Asal muasal kenyataan faktual itu begini. Shalat taraweh di masjid Al Mujahidin pada awalnya memang dengan sebelas rakaat. Ketika itu, alasan utamanya lebih karena faktor yang bersifat praktis. Penghuni kompleks Perumahan Taman Depok Permani kebanyakan memang pegawai negeri dengan karakterisitik P4 atau pergi pagi pulang petang. Oleh karena itu, jamaah ketika itu telah memilih shalat taraweh sebelas rekaat. Pertimbangan lain, memang ada yang berdasarkan hujah bahwa Nabi Muhammad SAW paling sering melaksanakan shalat taraweh dengan sebelas rekaat ini. Bahkan Nabi malah sering shalat taraweh di rumah. Alasannya amat sederhana, agar umat tidak memahami shalat taraweh sebagai shalat wajib, karena shalat taraweh adalah shalat sunah.

Setelah pergantian pengurus DKM, tradisi itu kemudian diubah menjadi dua puluh tiga rekaat. Maka terjadilah dua kelompok shalat taraweh di masjid itu, yakni kelompok yang menunaikan shalat taraweh dua puluh tiga rakaat, dan kelompok yang menunaikan shalat taraweh sebelas rekaat. Meski shalat taraweh di Masjid Al Mujahidin dilakukan dengan dua puluh tiga rakaat, tetapi para penganut shalat taraweh sebelas rakaat tetap melakukan shalat taraweh di Masjid Al Mujahidin. Sudah barang tentu, kelompok taraweh sebelas rekaat tidak mendirikan jamaah tersendiri dalam satu masjid, karena hal itu memang tidak dibenarkan. Mereka juga tidak akan lari ke masjid lain yang melaksanakan shalat sebelas rakaat. Alasannya toh masjid itu juga milik mereka bersama juga.
Dari segi keyakinan, mereka tentu memiliki keyakinan tersendiri tentang shalat taraweh tersebut dengan hujah-hujah yang dinilai lebih kuat. Maka, dilakukanlah shalat taraweh berjamaah dengan cara berhenti pada rakaat ke delapan. Mereka tidak mengikuti Imam untuk meneruskan shalat taraweh sampai rakaat yang ke dua puluh tiga. Kelompok jamaah masjid yang melakukan shalat taraweh sebelas rakaat segera meninggalkan masjid dan meneruskan shalat witir tiga rakaat di rumahnya masing-masing. Itulah faktualnya. Dan itulah kenyataan yang terjadi dalam pelaksanaan shalat taraweh di Masjid Al Mujahidin sekarang ini.

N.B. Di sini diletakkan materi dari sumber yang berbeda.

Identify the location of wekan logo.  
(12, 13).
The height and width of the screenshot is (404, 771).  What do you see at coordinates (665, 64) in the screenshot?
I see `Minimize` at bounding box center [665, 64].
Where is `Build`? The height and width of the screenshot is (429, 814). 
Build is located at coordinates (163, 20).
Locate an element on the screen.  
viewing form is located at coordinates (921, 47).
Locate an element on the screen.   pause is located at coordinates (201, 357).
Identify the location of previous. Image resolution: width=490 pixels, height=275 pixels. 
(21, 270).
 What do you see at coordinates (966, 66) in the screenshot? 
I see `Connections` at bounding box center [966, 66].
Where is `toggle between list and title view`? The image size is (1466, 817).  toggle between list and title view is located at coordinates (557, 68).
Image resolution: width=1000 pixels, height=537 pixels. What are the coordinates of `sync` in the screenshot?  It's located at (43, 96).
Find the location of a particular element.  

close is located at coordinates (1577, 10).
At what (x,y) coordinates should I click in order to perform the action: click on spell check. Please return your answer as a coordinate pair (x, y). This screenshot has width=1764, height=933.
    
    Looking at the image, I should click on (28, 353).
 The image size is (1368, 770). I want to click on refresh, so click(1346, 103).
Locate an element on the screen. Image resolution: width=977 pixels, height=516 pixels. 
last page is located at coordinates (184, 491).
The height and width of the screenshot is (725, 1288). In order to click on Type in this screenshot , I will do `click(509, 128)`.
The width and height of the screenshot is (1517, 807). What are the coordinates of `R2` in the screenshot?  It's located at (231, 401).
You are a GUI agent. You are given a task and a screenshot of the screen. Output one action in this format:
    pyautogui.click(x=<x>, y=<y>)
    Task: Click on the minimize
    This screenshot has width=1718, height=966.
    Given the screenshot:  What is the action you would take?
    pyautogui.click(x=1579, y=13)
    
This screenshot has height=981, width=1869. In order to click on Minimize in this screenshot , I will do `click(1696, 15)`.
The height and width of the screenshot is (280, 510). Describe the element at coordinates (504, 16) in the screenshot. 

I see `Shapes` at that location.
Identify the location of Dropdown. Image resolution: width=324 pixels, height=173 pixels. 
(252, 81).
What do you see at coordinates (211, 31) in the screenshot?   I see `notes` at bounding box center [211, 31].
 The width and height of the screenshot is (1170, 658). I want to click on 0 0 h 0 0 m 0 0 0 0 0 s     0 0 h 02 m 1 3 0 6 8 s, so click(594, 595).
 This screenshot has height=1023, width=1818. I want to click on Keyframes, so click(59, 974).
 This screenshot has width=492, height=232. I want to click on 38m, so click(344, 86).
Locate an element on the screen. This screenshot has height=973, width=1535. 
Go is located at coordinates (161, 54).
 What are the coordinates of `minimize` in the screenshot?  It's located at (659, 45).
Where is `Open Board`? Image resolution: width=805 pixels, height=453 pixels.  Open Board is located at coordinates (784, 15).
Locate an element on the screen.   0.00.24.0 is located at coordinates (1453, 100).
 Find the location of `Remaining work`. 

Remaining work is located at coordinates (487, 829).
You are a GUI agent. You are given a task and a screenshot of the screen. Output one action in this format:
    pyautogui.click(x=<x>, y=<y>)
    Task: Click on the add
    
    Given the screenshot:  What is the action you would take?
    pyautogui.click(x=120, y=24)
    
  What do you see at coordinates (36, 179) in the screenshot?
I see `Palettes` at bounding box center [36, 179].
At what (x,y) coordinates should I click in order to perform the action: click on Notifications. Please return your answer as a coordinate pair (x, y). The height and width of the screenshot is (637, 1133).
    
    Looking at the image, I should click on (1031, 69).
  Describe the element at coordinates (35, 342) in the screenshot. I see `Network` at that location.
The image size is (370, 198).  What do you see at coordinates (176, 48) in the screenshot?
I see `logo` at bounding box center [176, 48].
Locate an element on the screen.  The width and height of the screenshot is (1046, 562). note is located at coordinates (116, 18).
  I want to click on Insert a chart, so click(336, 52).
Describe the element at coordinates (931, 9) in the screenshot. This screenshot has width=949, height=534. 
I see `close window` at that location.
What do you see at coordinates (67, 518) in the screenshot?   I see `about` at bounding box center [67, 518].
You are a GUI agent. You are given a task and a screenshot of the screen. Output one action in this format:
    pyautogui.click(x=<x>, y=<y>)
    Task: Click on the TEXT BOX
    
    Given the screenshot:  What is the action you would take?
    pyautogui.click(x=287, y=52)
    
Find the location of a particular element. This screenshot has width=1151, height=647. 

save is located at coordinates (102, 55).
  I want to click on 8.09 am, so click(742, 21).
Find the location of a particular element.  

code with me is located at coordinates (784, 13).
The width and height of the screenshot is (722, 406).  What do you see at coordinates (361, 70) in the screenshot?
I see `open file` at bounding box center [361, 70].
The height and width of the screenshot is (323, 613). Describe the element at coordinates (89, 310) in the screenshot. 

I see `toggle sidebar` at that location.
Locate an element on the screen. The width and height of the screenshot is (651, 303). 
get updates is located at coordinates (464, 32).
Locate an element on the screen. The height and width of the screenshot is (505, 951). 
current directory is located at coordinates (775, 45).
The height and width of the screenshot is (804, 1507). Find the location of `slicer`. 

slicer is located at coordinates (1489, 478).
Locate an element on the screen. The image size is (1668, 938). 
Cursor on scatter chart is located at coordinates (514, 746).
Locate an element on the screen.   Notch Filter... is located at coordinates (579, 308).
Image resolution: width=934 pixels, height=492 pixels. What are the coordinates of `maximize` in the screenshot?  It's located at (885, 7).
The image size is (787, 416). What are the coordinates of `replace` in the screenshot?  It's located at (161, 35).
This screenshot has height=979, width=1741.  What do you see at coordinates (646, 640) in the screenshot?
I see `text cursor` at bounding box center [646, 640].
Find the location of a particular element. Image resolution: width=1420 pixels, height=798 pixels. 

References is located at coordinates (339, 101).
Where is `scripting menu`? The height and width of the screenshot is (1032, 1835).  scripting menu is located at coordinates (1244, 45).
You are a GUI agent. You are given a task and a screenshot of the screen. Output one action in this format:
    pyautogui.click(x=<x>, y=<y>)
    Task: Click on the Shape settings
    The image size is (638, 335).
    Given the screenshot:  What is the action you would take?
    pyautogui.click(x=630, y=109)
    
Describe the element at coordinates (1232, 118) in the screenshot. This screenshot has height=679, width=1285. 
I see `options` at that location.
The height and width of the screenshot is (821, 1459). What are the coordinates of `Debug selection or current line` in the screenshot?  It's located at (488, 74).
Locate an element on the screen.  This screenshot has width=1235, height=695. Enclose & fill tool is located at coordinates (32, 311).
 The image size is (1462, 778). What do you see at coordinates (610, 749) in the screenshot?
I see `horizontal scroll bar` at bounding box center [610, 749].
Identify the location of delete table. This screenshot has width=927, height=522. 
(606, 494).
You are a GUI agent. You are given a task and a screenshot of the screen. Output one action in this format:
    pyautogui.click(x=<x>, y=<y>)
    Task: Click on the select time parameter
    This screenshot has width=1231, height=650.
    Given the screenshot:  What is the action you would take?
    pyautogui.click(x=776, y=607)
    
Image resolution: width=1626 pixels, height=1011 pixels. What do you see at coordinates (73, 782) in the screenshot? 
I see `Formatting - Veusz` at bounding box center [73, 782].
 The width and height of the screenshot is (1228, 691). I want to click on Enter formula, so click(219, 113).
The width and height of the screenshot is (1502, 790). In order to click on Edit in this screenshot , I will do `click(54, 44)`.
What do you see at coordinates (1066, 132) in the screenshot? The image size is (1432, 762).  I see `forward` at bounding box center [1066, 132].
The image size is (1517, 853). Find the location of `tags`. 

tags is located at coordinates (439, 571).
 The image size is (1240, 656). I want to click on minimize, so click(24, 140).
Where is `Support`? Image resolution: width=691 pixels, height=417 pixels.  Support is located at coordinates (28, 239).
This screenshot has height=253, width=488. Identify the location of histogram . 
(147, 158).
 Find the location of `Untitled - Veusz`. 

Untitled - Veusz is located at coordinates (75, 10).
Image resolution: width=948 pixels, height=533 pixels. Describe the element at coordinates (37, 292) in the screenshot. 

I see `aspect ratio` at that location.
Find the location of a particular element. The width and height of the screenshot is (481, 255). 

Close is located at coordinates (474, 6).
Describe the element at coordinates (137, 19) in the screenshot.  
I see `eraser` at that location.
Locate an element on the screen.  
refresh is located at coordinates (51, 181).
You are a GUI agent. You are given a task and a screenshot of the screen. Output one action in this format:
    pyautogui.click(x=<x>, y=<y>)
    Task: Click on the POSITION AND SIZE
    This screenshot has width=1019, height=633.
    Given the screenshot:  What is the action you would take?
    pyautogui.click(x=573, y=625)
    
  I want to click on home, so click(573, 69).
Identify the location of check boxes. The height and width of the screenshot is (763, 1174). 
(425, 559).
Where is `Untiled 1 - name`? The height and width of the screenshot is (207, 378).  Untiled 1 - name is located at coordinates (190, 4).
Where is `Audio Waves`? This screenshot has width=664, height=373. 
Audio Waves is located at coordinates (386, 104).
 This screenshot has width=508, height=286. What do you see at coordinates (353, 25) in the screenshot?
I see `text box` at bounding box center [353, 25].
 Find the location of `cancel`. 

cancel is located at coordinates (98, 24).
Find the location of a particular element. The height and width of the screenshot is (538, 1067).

Maka muncullah dua pertanyaan yang menggelitik kita sebagai berikut: (1) bolehkah kita melakukan shalat taraweh dengan jumlah rakaat yang berbeda dengan Imam, (2) apakah shalat witir yang kita lakukan dapat ditunaikan di rumah dan terpisah dari shalat tarawih yang baru saka kita lakukan?

Meski perlu adanya jawaban dari segi fikih, atau dari segi sariat, cara tersebut dinilai sebagai jalan tengah yang cukup adil agar menghindarkan umat dari perpecahan. Kedua belah pihak diberikan tempat yang sama untuk melaksanakan keyakinannya. Cara ini juga dinilai praktis, karena dua kelompok umat yang berbeda dapat memenuhi kewajiban amal ibadahnya sesuai dengan keyakinannya, tanpa harus mereka keluar atau pindah ke masjid lain.

Mudah-mudahan amal puasa hari ketujuh kita ini dapat menjadi bekal amal ibadah yang dapat menjaga persatuan dan kesatuan. Amin, ya robbal alamin.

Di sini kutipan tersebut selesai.